▶ **DIRECTIONS FOR THIS TASK**: Recast the items from the line containing "Mystique® BioThane tracking" through the line containing "Impressum (256, 1192)", both ends included, as a Markdown table with the columns No. and Entry. Number each line in order and leave out any blank lines.

▶ **AVAILABLE DATA**:
____
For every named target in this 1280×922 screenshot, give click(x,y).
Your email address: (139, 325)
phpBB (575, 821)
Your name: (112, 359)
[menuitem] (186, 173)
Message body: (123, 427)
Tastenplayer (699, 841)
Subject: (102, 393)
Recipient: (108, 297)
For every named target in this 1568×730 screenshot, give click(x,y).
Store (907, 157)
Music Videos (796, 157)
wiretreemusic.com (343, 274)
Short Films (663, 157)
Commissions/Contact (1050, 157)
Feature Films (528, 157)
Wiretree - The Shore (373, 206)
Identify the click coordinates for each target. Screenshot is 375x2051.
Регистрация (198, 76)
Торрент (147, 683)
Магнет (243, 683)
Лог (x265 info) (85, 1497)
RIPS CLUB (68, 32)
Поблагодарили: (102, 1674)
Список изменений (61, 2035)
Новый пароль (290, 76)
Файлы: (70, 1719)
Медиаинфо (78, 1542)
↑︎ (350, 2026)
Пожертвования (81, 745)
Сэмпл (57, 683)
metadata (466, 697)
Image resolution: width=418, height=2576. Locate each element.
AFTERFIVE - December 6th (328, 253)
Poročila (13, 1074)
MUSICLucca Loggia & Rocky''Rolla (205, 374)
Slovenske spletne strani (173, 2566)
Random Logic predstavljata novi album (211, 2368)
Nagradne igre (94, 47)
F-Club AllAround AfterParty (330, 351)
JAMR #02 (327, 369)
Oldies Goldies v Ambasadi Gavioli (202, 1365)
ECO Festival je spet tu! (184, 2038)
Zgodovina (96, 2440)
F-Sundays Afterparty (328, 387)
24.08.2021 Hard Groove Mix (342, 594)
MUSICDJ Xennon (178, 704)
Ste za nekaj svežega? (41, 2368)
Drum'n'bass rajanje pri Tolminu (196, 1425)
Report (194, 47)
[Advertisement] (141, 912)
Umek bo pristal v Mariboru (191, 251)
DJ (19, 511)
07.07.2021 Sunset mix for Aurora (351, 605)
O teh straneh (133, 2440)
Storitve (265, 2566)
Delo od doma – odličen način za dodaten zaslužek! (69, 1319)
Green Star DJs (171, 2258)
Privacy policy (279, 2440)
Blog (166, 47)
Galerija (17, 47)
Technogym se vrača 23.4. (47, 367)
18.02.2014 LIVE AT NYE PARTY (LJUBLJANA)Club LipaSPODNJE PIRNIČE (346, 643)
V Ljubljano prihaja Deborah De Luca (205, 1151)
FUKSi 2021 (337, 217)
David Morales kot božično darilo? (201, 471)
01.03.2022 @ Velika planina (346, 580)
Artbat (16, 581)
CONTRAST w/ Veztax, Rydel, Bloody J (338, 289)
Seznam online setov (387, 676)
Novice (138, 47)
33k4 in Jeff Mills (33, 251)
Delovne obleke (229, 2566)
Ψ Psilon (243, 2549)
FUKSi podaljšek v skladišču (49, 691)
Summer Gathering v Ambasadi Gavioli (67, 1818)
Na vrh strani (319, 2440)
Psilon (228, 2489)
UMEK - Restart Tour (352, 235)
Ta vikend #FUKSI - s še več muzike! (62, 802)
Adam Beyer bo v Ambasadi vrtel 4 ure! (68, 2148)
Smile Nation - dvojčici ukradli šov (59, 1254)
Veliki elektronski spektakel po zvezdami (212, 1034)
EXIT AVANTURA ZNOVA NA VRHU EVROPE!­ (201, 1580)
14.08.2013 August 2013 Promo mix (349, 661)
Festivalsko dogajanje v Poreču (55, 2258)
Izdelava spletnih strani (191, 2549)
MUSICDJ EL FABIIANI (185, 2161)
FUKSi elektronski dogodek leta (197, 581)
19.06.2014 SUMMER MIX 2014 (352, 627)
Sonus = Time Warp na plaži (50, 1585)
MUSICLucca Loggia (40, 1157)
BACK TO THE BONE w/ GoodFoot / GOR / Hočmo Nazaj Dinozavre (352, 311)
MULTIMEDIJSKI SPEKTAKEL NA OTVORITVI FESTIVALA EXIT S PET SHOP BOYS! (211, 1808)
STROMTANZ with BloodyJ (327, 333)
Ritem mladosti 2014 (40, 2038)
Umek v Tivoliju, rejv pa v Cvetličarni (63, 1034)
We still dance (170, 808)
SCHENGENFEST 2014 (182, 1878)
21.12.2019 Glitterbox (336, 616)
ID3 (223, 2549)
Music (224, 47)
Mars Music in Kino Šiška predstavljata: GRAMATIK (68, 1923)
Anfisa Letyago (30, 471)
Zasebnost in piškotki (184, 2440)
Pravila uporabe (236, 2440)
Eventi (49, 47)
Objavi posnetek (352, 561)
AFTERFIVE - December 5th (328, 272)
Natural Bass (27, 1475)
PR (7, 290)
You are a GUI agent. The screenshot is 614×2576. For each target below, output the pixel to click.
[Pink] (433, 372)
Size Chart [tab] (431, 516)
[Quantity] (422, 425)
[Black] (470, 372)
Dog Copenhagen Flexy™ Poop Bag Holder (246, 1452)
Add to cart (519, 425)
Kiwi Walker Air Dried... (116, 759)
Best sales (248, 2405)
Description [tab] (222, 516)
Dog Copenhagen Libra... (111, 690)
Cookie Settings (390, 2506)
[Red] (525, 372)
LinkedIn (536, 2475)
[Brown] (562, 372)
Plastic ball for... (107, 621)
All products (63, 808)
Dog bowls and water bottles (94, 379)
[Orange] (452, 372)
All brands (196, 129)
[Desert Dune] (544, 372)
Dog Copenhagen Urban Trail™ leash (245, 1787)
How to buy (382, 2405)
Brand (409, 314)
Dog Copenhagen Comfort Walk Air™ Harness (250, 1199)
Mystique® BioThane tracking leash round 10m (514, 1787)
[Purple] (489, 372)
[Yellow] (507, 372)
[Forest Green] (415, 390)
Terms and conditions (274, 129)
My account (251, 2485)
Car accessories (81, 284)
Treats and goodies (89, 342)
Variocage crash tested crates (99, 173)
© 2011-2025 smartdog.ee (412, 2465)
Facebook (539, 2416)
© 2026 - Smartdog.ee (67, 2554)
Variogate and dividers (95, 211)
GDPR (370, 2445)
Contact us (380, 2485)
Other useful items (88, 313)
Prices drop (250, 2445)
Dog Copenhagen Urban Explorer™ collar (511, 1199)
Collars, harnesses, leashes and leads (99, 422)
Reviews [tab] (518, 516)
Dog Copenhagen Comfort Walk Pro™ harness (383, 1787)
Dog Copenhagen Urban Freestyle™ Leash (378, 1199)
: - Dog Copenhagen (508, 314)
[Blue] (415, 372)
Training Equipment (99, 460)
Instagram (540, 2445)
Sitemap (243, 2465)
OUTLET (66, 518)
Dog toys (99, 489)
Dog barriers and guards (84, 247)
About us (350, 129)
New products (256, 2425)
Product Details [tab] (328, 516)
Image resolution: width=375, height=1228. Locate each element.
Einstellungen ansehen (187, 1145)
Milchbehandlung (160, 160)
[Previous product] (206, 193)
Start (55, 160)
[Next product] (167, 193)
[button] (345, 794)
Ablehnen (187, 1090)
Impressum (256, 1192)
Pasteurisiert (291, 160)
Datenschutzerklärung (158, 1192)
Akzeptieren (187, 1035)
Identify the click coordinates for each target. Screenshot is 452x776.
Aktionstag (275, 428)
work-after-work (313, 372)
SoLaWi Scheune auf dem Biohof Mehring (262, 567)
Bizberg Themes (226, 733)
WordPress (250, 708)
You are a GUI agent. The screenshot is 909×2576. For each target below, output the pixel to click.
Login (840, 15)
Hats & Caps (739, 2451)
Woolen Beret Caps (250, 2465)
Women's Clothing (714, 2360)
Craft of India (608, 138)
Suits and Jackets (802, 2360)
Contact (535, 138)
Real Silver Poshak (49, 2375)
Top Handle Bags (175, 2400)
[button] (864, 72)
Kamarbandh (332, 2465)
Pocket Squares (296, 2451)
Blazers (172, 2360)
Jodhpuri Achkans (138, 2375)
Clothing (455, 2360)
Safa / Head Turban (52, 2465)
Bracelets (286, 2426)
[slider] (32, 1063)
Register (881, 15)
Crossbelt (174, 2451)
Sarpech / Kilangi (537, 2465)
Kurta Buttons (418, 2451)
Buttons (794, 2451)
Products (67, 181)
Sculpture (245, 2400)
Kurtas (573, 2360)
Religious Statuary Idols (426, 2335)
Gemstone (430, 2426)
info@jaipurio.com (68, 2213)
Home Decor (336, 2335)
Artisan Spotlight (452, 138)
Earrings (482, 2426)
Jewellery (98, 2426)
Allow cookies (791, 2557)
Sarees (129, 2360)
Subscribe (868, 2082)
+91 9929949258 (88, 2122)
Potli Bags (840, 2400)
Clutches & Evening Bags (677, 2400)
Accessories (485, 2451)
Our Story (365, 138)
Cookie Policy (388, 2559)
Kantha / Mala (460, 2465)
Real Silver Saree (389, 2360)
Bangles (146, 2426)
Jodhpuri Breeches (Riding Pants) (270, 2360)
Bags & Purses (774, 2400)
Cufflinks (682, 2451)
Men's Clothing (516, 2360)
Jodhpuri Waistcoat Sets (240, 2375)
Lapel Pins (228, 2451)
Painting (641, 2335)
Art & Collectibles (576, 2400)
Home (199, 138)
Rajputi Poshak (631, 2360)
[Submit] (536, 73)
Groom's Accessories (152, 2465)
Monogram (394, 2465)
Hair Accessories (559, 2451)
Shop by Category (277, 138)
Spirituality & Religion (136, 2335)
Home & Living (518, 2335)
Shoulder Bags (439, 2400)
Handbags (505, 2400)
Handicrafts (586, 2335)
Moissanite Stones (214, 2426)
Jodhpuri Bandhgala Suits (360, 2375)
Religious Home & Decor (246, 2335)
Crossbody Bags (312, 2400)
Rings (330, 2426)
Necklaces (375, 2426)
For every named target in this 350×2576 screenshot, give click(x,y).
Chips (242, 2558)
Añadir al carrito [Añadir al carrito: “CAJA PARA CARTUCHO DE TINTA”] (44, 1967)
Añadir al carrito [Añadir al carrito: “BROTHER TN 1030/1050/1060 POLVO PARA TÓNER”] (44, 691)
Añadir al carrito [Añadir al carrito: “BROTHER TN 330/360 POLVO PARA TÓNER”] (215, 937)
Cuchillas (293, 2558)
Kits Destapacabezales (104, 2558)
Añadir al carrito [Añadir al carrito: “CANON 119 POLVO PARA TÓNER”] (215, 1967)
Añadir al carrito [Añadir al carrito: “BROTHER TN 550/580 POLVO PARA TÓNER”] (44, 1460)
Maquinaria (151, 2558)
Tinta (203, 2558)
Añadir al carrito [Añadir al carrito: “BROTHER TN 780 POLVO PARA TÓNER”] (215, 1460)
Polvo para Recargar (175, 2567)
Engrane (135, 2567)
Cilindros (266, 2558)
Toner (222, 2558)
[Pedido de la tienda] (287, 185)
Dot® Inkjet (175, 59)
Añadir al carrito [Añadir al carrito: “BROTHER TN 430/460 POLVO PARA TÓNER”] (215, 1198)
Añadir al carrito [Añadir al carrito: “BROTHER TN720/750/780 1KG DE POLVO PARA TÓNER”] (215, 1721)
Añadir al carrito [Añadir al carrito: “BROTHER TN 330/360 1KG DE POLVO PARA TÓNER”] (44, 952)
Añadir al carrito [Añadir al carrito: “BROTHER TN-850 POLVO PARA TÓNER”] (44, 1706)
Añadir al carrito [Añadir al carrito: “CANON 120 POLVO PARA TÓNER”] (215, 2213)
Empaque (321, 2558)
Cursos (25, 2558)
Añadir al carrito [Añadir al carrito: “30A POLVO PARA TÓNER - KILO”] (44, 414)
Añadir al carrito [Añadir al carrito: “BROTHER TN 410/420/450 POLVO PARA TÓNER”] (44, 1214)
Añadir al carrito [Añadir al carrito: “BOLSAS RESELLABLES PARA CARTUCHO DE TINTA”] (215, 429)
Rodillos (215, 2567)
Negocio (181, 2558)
____
▶ **RESULT OF THE EXERCISE**:
| No. | Entry |
|---|---|
| 1 | Mystique® BioThane tracking leash round 10m (514, 1787) |
| 2 | [Purple] (489, 372) |
| 3 | [Yellow] (507, 372) |
| 4 | [Forest Green] (415, 390) |
| 5 | Terms and conditions (274, 129) |
| 6 | My account (251, 2485) |
| 7 | Car accessories (81, 284) |
| 8 | Treats and goodies (89, 342) |
| 9 | Variocage crash tested crates (99, 173) |
| 10 | © 2011-2025 smartdog.ee (412, 2465) |
| 11 | Facebook (539, 2416) |
| 12 | © 2026 - Smartdog.ee (67, 2554) |
| 13 | Variogate and dividers (95, 211) |
| 14 | GDPR (370, 2445) |
| 15 | Contact us (380, 2485) |
| 16 | Other useful items (88, 313) |
| 17 | Prices drop (250, 2445) |
| 18 | Dog Copenhagen Urban Explorer™ collar (511, 1199) |
| 19 | Collars, harnesses, leashes and leads (99, 422) |
| 20 | Reviews [tab] (518, 516) |
| 21 | Dog Copenhagen Comfort Walk Pro™ harness (383, 1787) |
| 22 | Dog Copenhagen Urban Freestyle™ Leash (378, 1199) |
| 23 | : - Dog Copenhagen (508, 314) |
| 24 | [Blue] (415, 372) |
| 25 | Training Equipment (99, 460) |
| 26 | Instagram (540, 2445) |
| 27 | Sitemap (243, 2465) |
| 28 | OUTLET (66, 518) |
| 29 | Dog toys (99, 489) |
| 30 | Dog barriers and guards (84, 247) |
| 31 | About us (350, 129) |
| 32 | New products (256, 2425) |
| 33 | Product Details [tab] (328, 516) |
| 34 | Image resolution: width=375, height=1228. Locate each element. |
| 35 | Einstellungen ansehen (187, 1145) |
| 36 | Milchbehandlung (160, 160) |
| 37 | [Previous product] (206, 193) |
| 38 | Start (55, 160) |
| 39 | [Next product] (167, 193) |
| 40 | [button] (345, 794) |
| 41 | Ablehnen (187, 1090) |
| 42 | Impressum (256, 1192) |